Improved Naturalness with a Heavy Higgs: An Alternative Road to LHC Physics
Riccardo Barbieri, Lawrence J. Hall, Vyacheslav S. Rychkov
TL;DR
The paper argues that a heavy Higgs (400–600 GeV) can be compatible with electroweak precision data if naturalness is preserved up to about $1.5$ TeV by extending the SM with an inert second Higgs doublet. This Inert Doublet Model (IDM) introduces a parity-protected, non-VEV doublet whose inert spectrum (H^+, S, A) yields a stable lightest inert particle as a dark matter candidate and provides positive contributions to the $T$ parameter to offset the heavy Higgs effects. The authors analyze perturbativity, naturalness, and EWPT constraints, identifying broad regions of parameter space where the model is perturbative and natural up to 1.5 TeV, with DM phenomenology that can align with relic abundance in some mass ranges and predict testable collider and direct-detection signals. The IDM thus offers a concrete, self-consistent path to LHC physics distinct from SUSY, with characteristic multi-lepton + MET signals and potentially observable Higgs-width modifications. The framework links a heavy-Higgs solution to a viable DM candidate and distinctive LHC/DM phenomenology, providing concrete predictions for upcoming experiments.
Abstract
The quadratic divergences of the Higgs mass may be cancelled either accidentally or by the exchange of some new particles.
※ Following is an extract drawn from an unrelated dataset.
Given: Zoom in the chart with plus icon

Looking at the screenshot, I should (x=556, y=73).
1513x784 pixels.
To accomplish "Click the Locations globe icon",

Alternatively its impact on naturalness may be weakened by raising the Higgs mass, which requires changing the Standard Model below its natural cut-off. We show in detail how this can be achieved, while preserving perturbativity and consistency with the electroweak precision tests, by extending the Standard Model to include a second Higgs doublet that has neither a vev nor couplings to quarks and leptons. This Inert Doublet Model yields a perturbative and completely natural description of electroweak physics at all energies up to 1.5 TeV. The discrete symmetry that yields the Inert Doublet is unbroken, so that Dark Matter may be composed of neutral inert Higgs bosons, which may have escaped detection at LEP2. Predictions are given for multilepton events with missing transverse energy at the Large Hadron Collider, and for the direct detection of dark matter.